By Andrew Adler
Community Editor
Trees on the campus of the Trager Family JCC bearing blue ribbons in solidarity with those kidnapped from Israel on Oct. 7 and now held hostage (Photo by Matt Golden)
It was mid-morning on Monday, January 26, 2026 when news broke that the Israel Defense Forces had located and positively identified the remains of Master Sgt. Ran Gvili, the last hostage held in Gaza.
“After completing the identification process by the National Center for Forensic Medicine in cooperation with the Israel Police and the Military Rabbinate, IDF representatives informed the family of the hostage, the late Ran Gvili, that their loved one had been identified,” the IDF said in a statement. “With this, all of the abductees from the Gaza Strip have been returned.”
The office of Prime Minister Benjamin Netanyahu commented that Gvili’s return “closes the circle.”
But does it?
We can all express relief that all 255 hostages – the living and the dead – have now emerged from the dark, dank tunnels of Gaza and have been restored to Israel. Two years, three months and 19 days after Gvili gave his life defending Kibbutz Alumim during the Hamas-precipitated attack of October 7, 2023, a page in the fraught history of this region has been turned.
Perhaps it’s more accurate to say that this news, so long awaited, closes “a” circle. Whether it closes “the” circle, however, is far less evident. There is so much left to accomplish before any of us – whether in Israel or anywhere else, in or out of government, Jewish or Gentile, can say that we have achieved genuine closure.
I remember the day, not so long ago, that ribbons were tied around trees lining a road leading to the Trager Family JCC. They went up shortly after October 7 and have remained there in all the days since, testament to our collective determination to stand with those in captivity. I’ve looked at them each morning I drive in to work – their bright blue hues now somewhat faded but still bathed in color – and wondered when they will finally be taken down.
October 7 itself, though, has scarcely faded.
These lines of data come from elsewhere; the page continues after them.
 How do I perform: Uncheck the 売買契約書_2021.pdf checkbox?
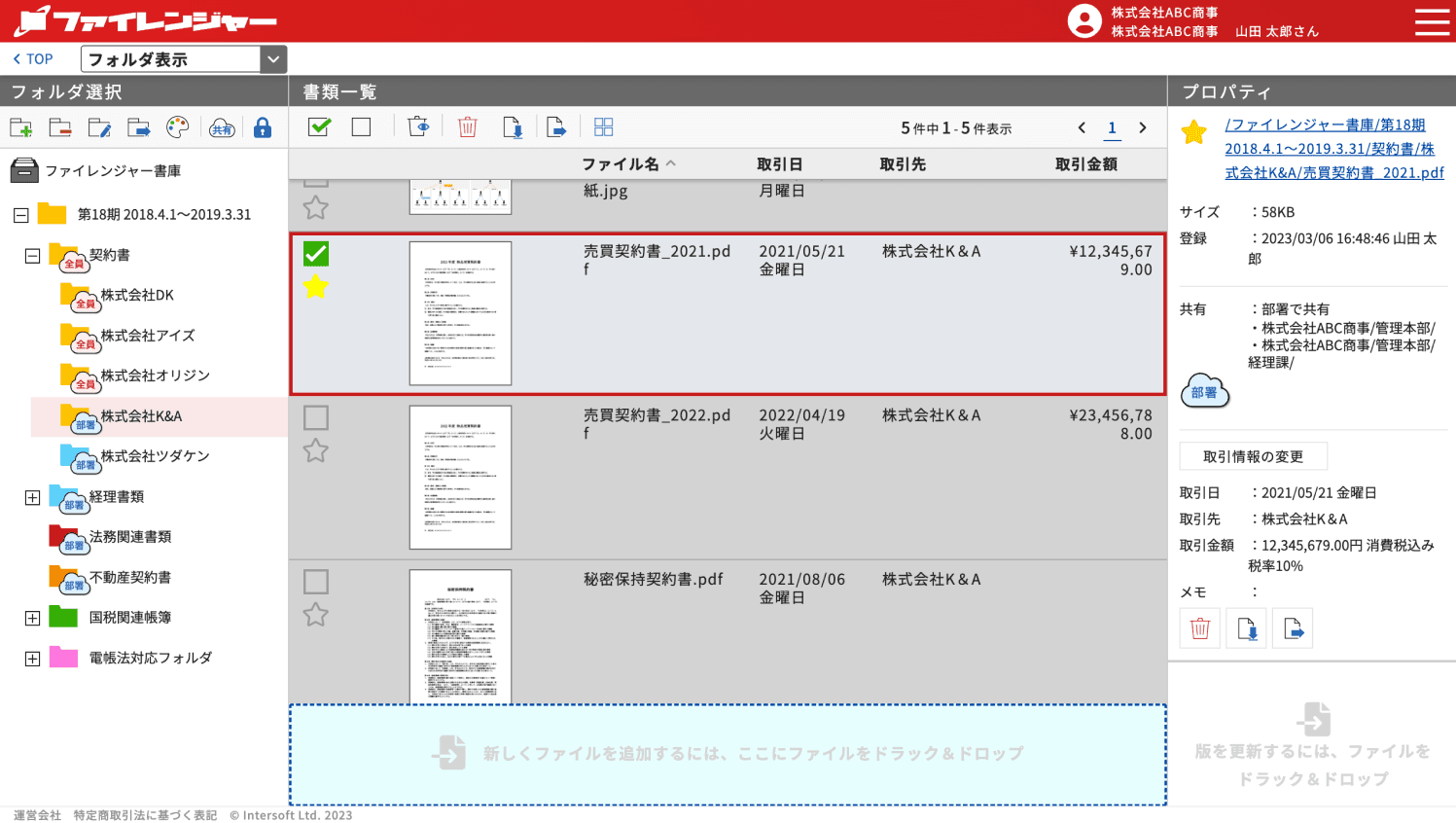316,254
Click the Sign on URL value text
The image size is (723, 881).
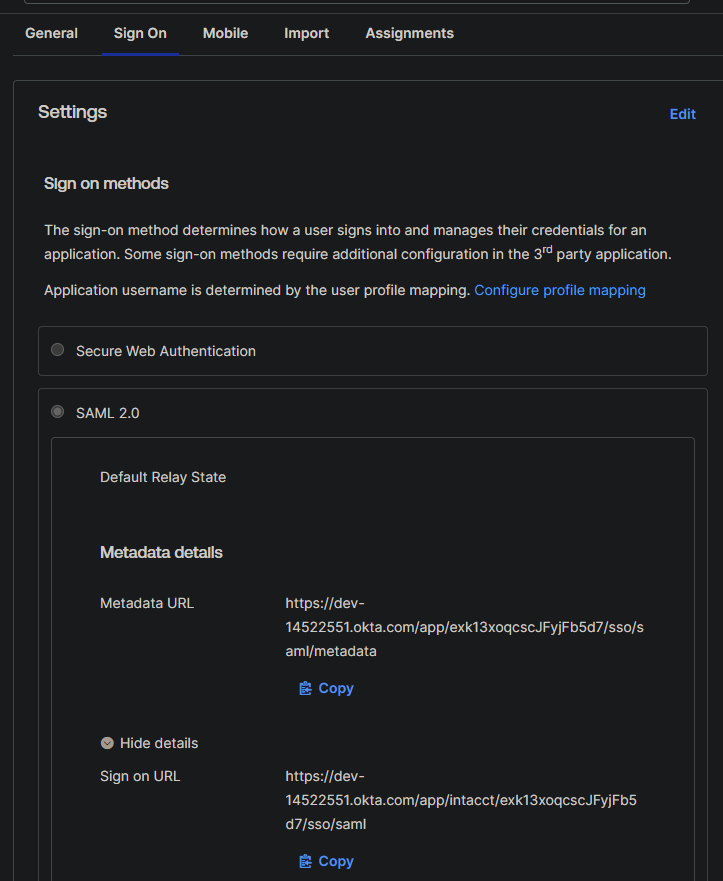click(x=461, y=800)
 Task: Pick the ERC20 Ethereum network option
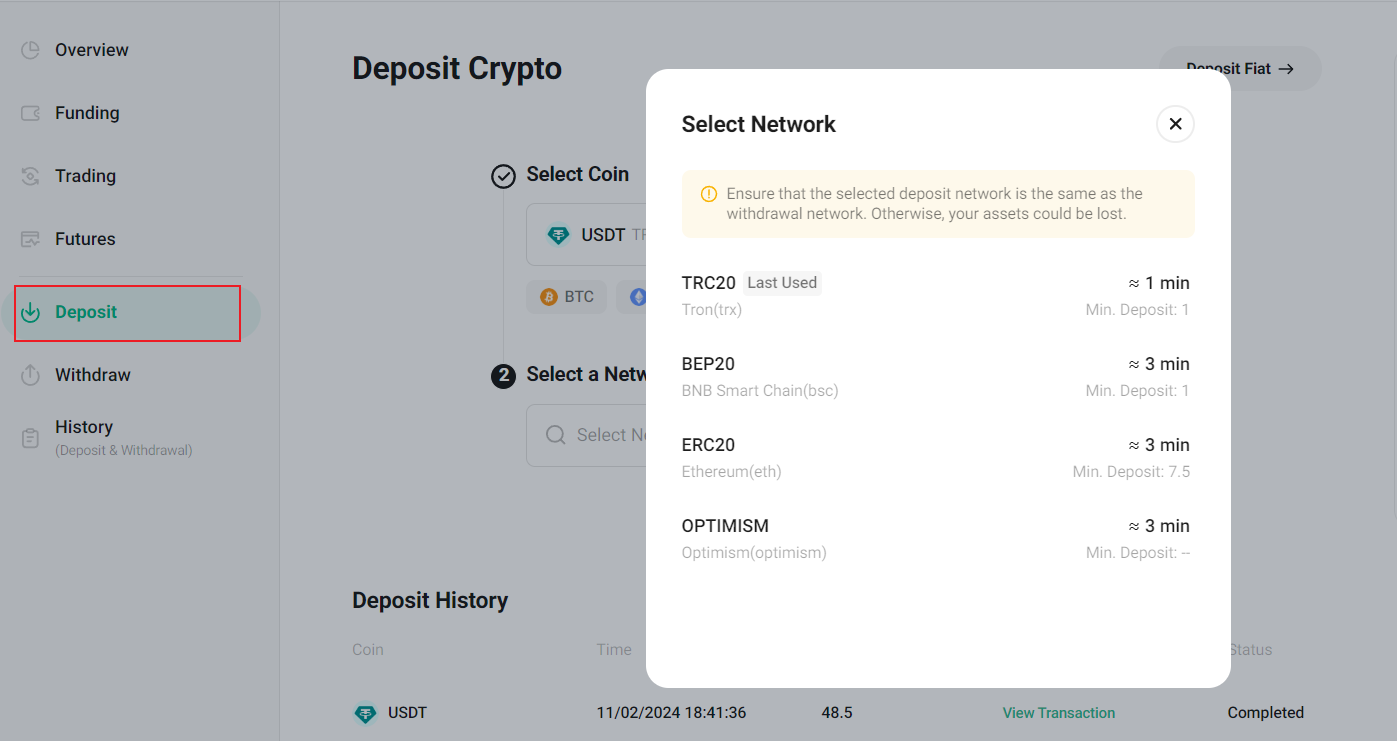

Its immediate shock may have dissipated, but its aftershocks continue to work their insidious energies on all of us. Certainly, the families of those hostages who did not survive will never find true “closure,” no matter how often that exhausted phrase is trotted out. They will forever bear the scars of their loved ones’ passing. Memory brings solace, but it can also carry despair.
Then there is the broader circle, the geo-political roundabout: what happens next in Israel and Gaza. Phase One of the “Day After” has been completed – a ceasefire is holding, more or less, anyway – so we are at the juncture of setting Phase Two in motion.
President Donald Trump’s “Board of Peace,” which will ostensibly oversee the reconstruction of the decimated Strip, is being positioned to implement United Nations Security Council Resolution 2803. Its very name reflects an ideal steeped in (depending on one’s perspective) naïveté or pretension, and at this juncture it’s unclear how many Western nations will sign on. Indeed, even under the most optimistic scenarios, the sheer scale of its assigned task is daunting.
So much of what lies ahead is either uncertain or unknowable. This coming October 27, Israel will hold elections to determine the 120 members of what will be the 26th Knesset. Netanyahu most likely will seek to retain authority as Prime Minister, though the mood of the voting public, coupled with intrinsic vagaries of Israeli coalition politics, make his prospects for success murky at best. There’s also the outcome of his trial on corruption charges, an ongoing legal process bordering on the interminable.
Few things are certain in the Middle East except for uncertainty. The forces bent on destroying Israel may be diminished in their ability to wreak that destruction, but they have hardly been decisively incapacitated. Hamas, which Netanyahu vowed to utterly obliterate, has reemerged as Gaza’s internal order-keeper – albeit grounded in the renewed murdering of its own people. Since its authority lies in fear, and its fear is grounded in its weaponry, it’s difficult to imagine that Hamas will lay down its arms as Phase Two requires.
Peace, in other words, is at best a tenuous reality. Still, aspiration is better than resignation. Recognizing that at any instant the Middle East can explode, figuratively and literally, we can at least retain a measure of pragmatic ambition.
Meanwhile, today – January 26, 2026 – is a day for happiness, even if it must be tempered by a degree of heartache. Ran Gvili has been restored to his immediate family, and to all of us, the extended family of Jews and compassionate humankind.
Now we can take down those last remaining ribbons. Pray they never need to be put up again.
Andrew Adler is Managing Editor of Community.